Whether considering mapping as a traditional cartographic system representing the land or as a contemporary scientific approach to visualizing the body, maps allow for the unique diagramming of relationships between people and spaces, objects and time, vision and knowledge. As the scholar Donna Haraway contends, “maps are models of worlds crafted through and for specific practices of intervening and ways of life.” The conference will use this concept of map-making as “world-making” in order to examine the ways in which power, place, and cultural traditions intersect and come into conflict. Though maps are often taken as straightforward, objective configurations, they can also expose deeply subjective frameworks with social, political, and economic significance.

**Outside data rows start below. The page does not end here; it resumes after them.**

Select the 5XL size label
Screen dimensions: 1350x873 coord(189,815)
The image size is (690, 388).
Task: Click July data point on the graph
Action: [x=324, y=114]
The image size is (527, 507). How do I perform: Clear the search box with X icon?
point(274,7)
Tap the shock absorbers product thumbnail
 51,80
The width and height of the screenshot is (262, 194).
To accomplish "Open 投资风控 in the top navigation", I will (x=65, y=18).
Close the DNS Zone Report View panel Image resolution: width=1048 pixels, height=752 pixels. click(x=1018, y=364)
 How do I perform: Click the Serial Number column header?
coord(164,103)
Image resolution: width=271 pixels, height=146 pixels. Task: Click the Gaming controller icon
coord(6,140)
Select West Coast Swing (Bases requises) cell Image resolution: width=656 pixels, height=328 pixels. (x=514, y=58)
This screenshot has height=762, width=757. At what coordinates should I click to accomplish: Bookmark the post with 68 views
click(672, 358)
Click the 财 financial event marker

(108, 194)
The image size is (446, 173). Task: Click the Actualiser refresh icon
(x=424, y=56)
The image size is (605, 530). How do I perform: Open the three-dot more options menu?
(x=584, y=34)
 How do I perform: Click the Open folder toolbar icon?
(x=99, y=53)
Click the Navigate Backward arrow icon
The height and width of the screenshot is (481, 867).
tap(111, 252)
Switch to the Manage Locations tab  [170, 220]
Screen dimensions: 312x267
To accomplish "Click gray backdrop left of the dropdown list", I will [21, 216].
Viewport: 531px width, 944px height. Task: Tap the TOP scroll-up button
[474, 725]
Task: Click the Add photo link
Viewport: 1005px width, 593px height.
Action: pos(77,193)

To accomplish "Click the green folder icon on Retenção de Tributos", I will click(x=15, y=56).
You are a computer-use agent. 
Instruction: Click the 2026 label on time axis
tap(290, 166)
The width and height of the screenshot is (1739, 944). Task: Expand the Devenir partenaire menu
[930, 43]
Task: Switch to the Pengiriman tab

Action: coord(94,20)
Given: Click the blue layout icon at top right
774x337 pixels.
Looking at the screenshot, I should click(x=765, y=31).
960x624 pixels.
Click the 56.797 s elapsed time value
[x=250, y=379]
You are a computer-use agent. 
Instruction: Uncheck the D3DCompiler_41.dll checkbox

Speakers are encouraged to address not only more traditional forms of landscape art, but also non-traditional approaches and media. Subjects may include European artists depicting the North or South American landscape, or artists from the Americas confronting their own geography. Mapping may engage with ideological issues (imperialism and nationality), representational paradigms (realism and abstraction), or questions of the body (sexuality, ethnicity, mortality).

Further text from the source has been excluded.